In early 1946, months after the completion of ENIAC, the University of Pennsylvania adopted a new patent policy, which would have required Eckert and Mauchly to assign all their patents to the university if they stayed beyond spring of that year. Unable to reach an agreement with the university, the duo left the Moore School of Electrical Engineering in March 1946, along with many of the senior engineering staff. Simultaneously, the duo founded the Electronic Control Company (later renamed the Eckert-Mauchly Computer Corporation) in Philadelphia. A contract to build the new computer was signed in April 1946 with an initial budget of US$100,000. Later in August of that year, during the last of the Moore School Lectures, the Moore School team members were proposing new technological designs for the computer and its stored program concept. The contract named the device the Electronic Discrete Variable Automatic Calculator. The final cost of EDVAC, however, was similar to the ENIAC's, at just under $500,000.

The Raytheon Company was a subcontractor on EDVAC machines.

==Technical description==
The EDVAC was a binary serial computer with automatic addition, subtraction, multiplication, programmed division and automatic checking with an ultrasonic serial memory capacity of 1,024 44-bit words, thus giving a memory, in modern terms, of 5.6 kilobytes.

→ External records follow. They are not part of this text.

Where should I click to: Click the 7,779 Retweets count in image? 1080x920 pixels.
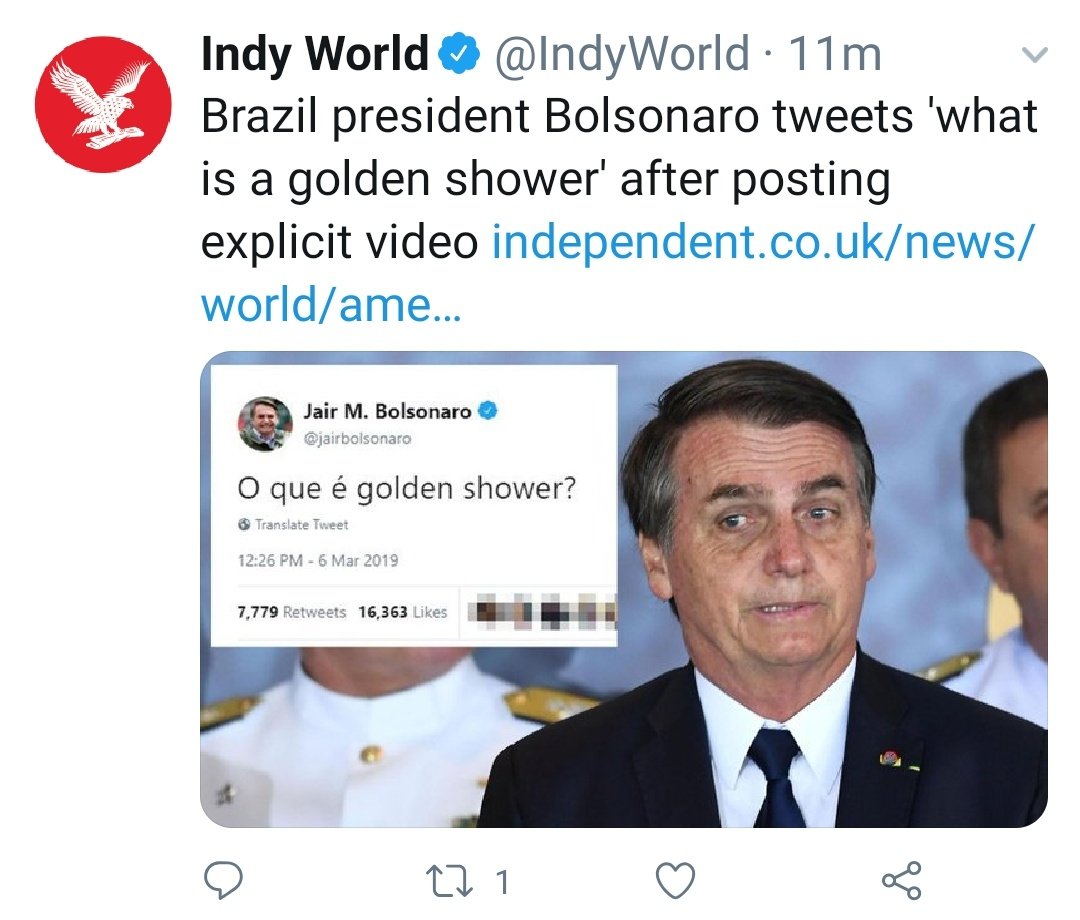pyautogui.click(x=291, y=612)
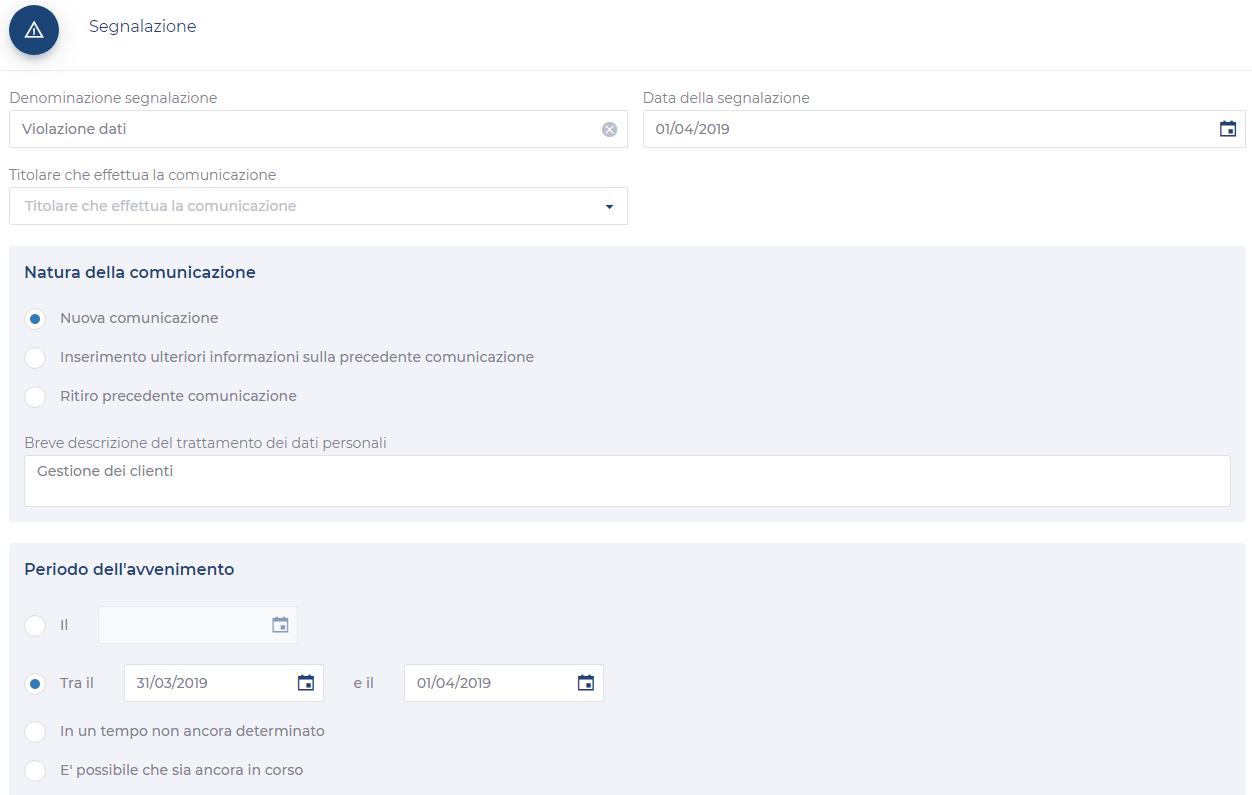Viewport: 1252px width, 795px height.
Task: Click the warning triangle Segnalazione icon
Action: point(34,30)
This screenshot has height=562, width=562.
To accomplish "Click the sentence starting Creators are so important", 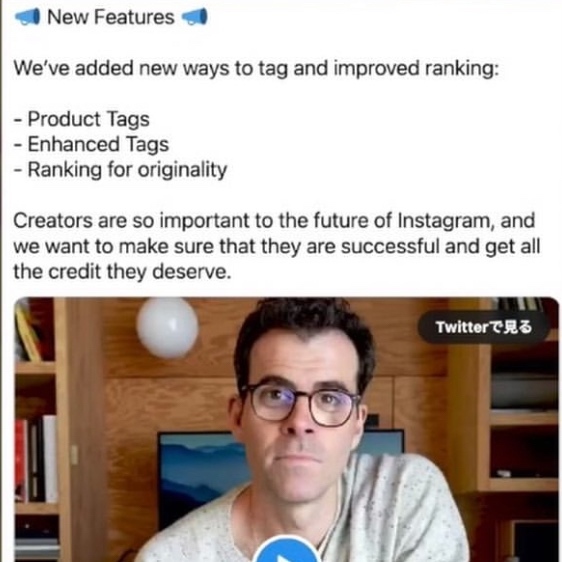I will click(276, 246).
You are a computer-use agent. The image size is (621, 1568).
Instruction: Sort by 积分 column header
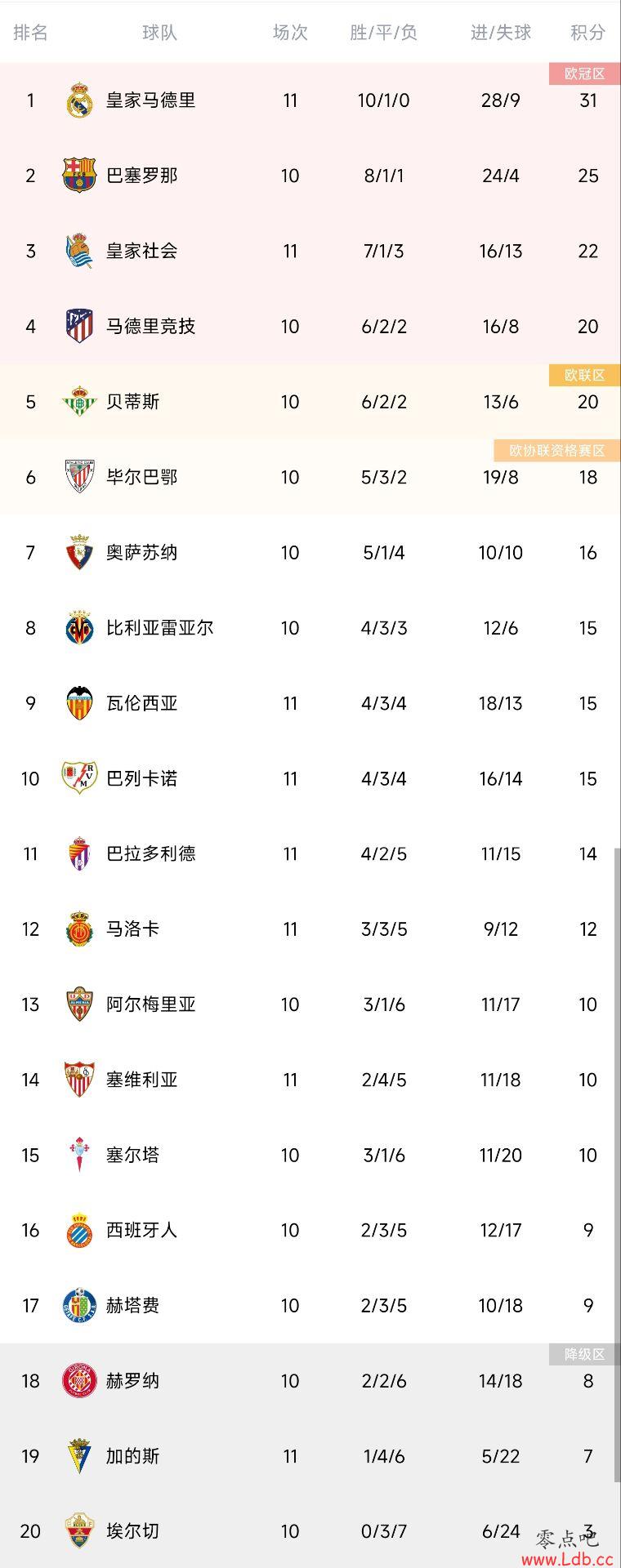(x=588, y=32)
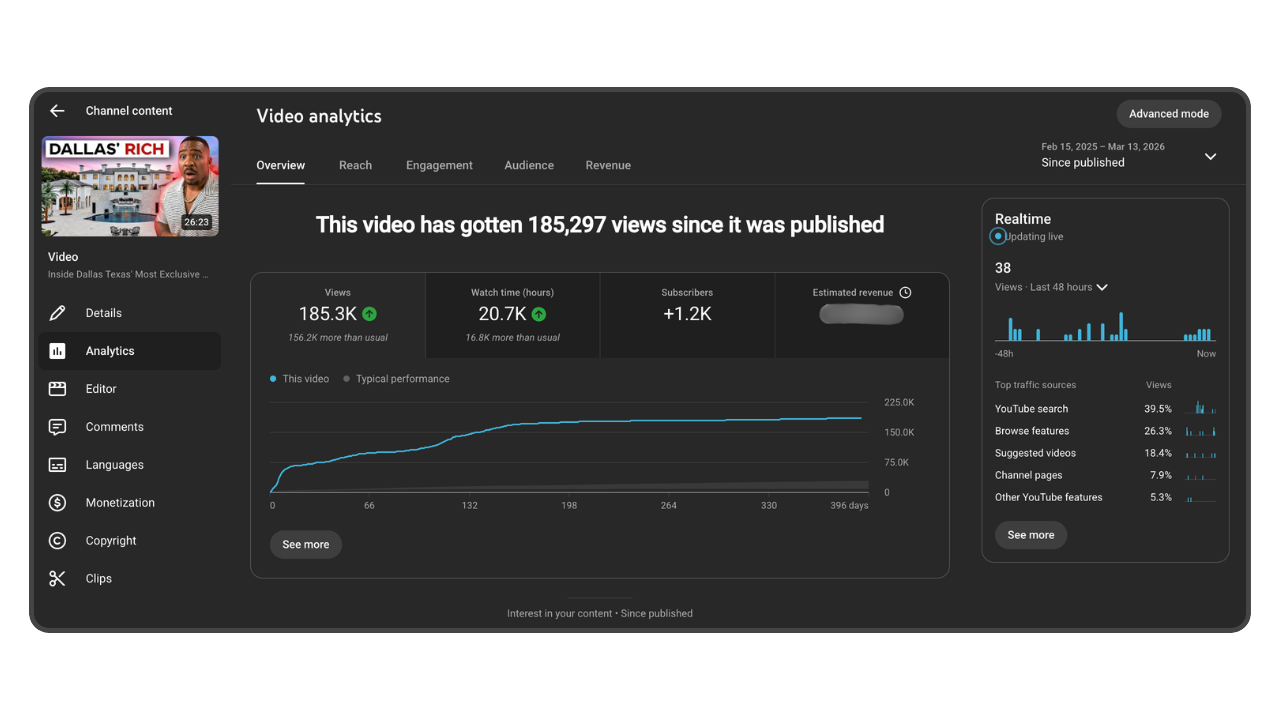
Task: Click the back arrow beside Channel content
Action: 57,111
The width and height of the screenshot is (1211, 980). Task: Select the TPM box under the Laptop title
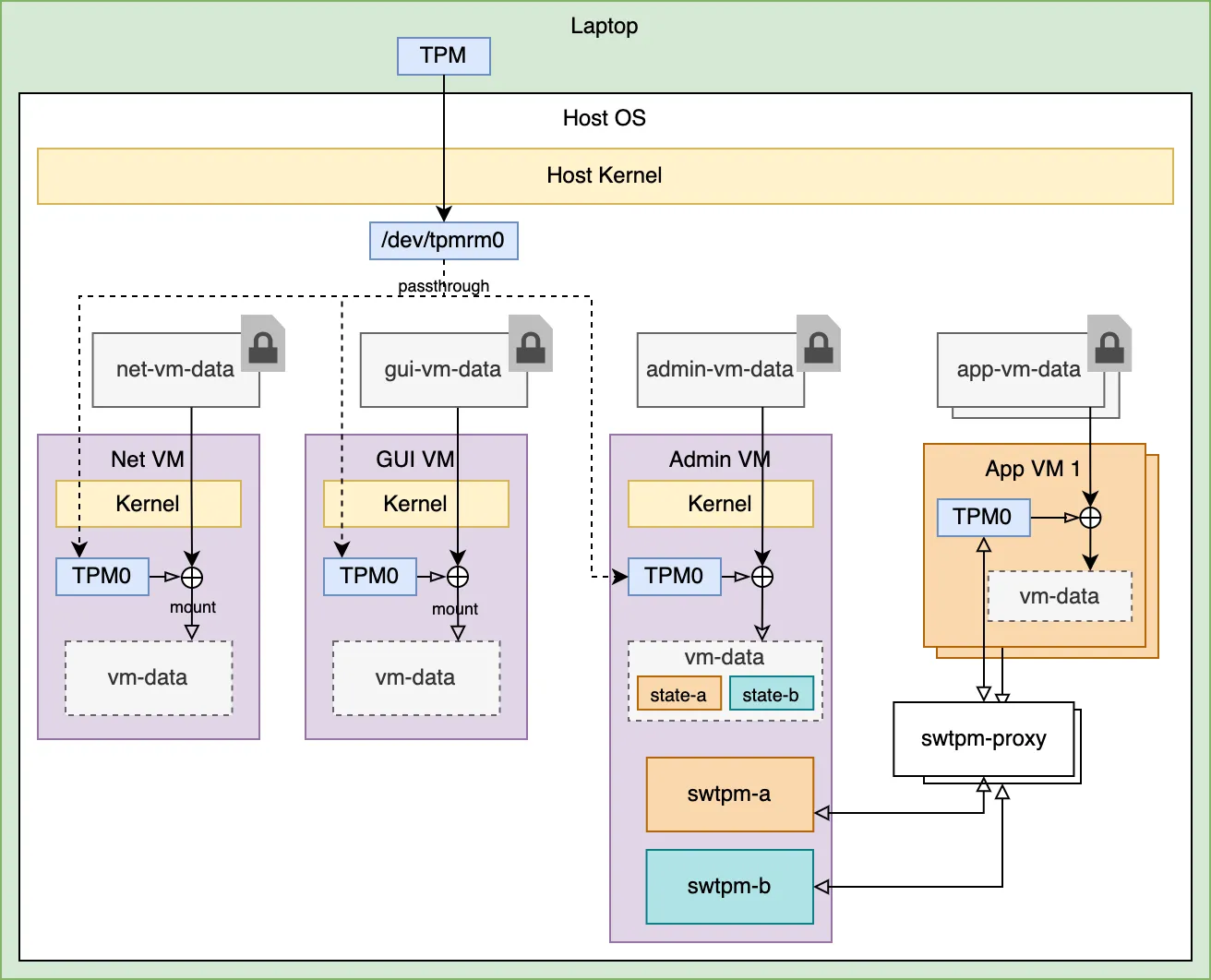tap(443, 56)
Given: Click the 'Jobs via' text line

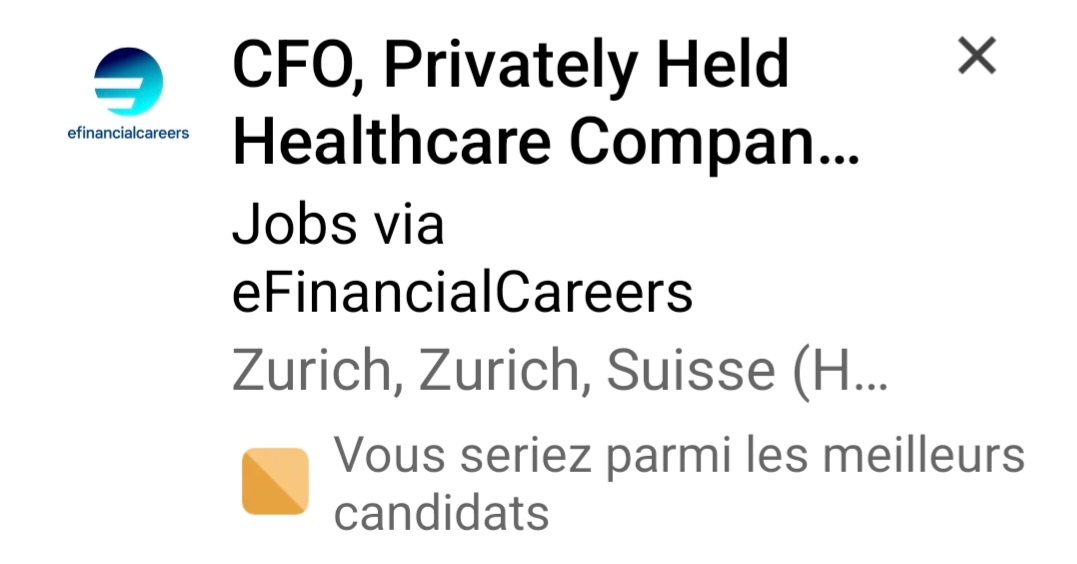Looking at the screenshot, I should click(x=338, y=224).
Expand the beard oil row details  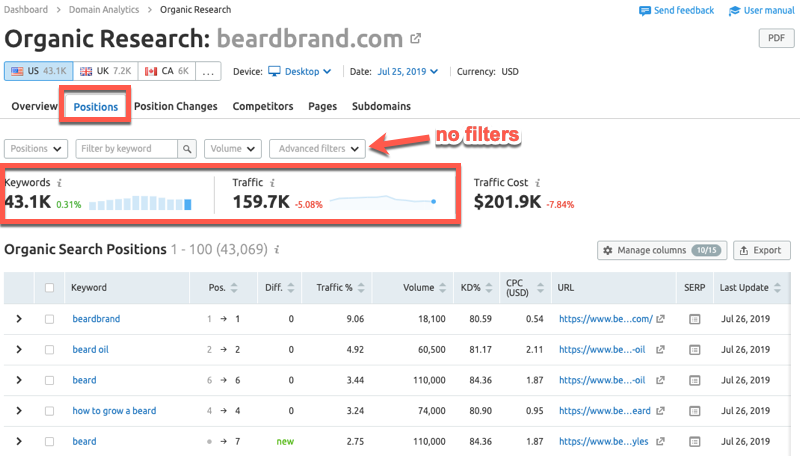(18, 350)
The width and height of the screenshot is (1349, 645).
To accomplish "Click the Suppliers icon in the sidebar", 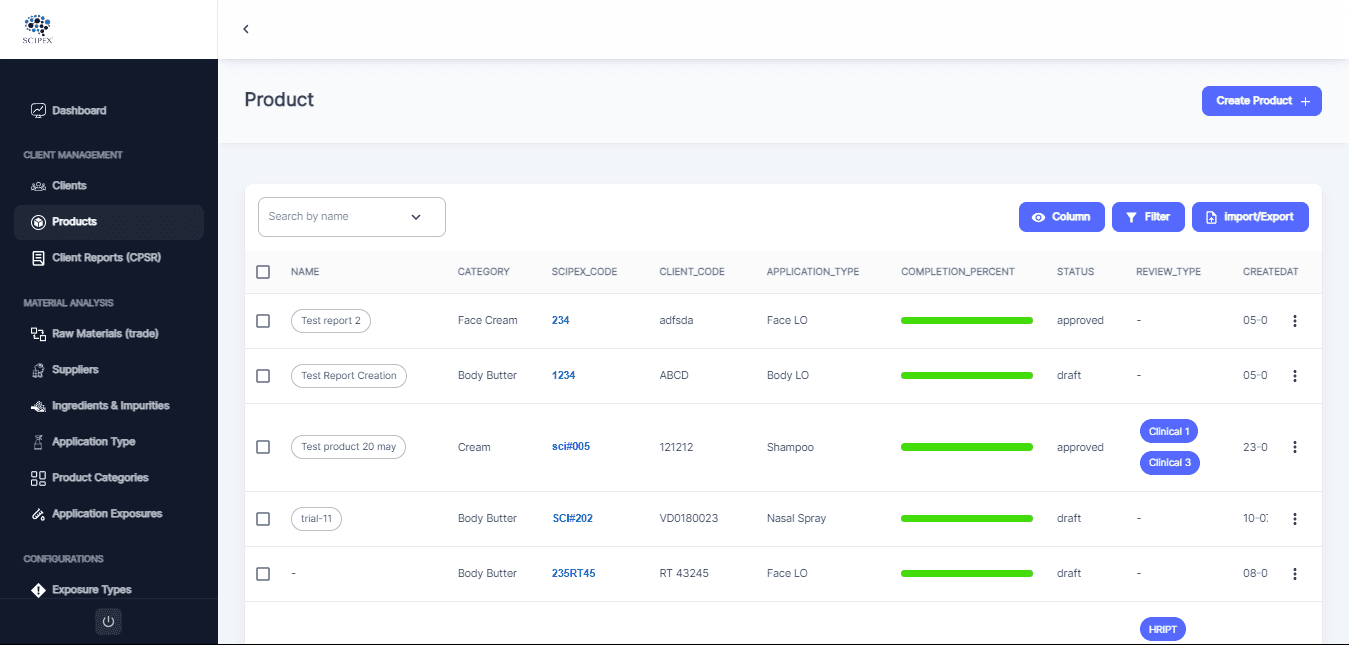I will pos(38,370).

Physically, the computer comprised the following components:
- a magnetic tape reader-recorder (Wilkes 1956:36 describes this as a wire recorder.)
- a control unit with an oscilloscope
- a dispatcher unit to receive instructions from the control and memory and direct them to other units
- a computational unit to perform arithmetic operations on a pair of numbers and send the result to memory after checking on a duplicate unit
- a timer
- a dual memory unit consisting of two sets of 64 mercury acoustic delay lines of eight words capacity on each line
- three temporary delay-line tanks each holding a single word

EDVAC's average addition time was 864 microseconds (about 1,160 operations per second) and its average multiplication time was 2,900 microseconds (about 340 operations per second). Time for an operation depended on memory access time, which varied depending on the memory address and the current point in the serial memory's recirculation cycle.

The computer had 5,937 vacuum tubes and 12,000 diodes, and consumed 56 kW of power. It covered 490 ft² (45.5 m^{2}) of floor space and weighed 17,300 lb. The full complement of operating personnel was thirty people per eight-hour shift.

EDVAC could also do floating-point arithmetic. It used 33 bits for the mantissa and one bit for its sign. It used 10 bits for the power of 2, including the sign bit.

For executable instructions, the 44-bit word was divided into four 10-bit addresses and four bits to encode the index of an operation. The first two addresses were to the numbers in memory being used in the operation, the third address was for the memory location to store the result, and the fourth address was the location of the next instruction to be executed. Only 12 of the possible 16 instructions were used.

==Impact on future computer design==
John Von Neumann's famous EDVAC monograph, First Draft of a Report on the EDVAC, proposed the main enhancement to its design that embodied the principal "stored-program" concept that is now called the Von Neumann architecture. This was the storing of the program in the same memory as the data. The British computers EDSAC at Cambridge and the Manchester Baby were the first working computers that followed this design, and it has been followed by the great majority of computers made since. Having the program and data in different memories is now called the Harvard architecture to distinguish it.

==Installation and operation==
EDVAC was delivered to the Ballistics Research Laboratory in 1949. After a number of problems had been discovered and solved, the computer began operation in 1951 although only on a limited basis.

In 1952 (April/May), it was running over hours a day (period from 15 April to 31 May, used for 341 hours).

By 1957, EDVAC was running over 20 hours a day with error-free run time averaging 8 hours. EDVAC received a number of upgrades including punch-card I/O in 1954, extra memory in slower magnetic drum form in 1955, and a floating-point arithmetic unit in 1958.

EDVAC ran until 1962 when it was replaced by BRLESC.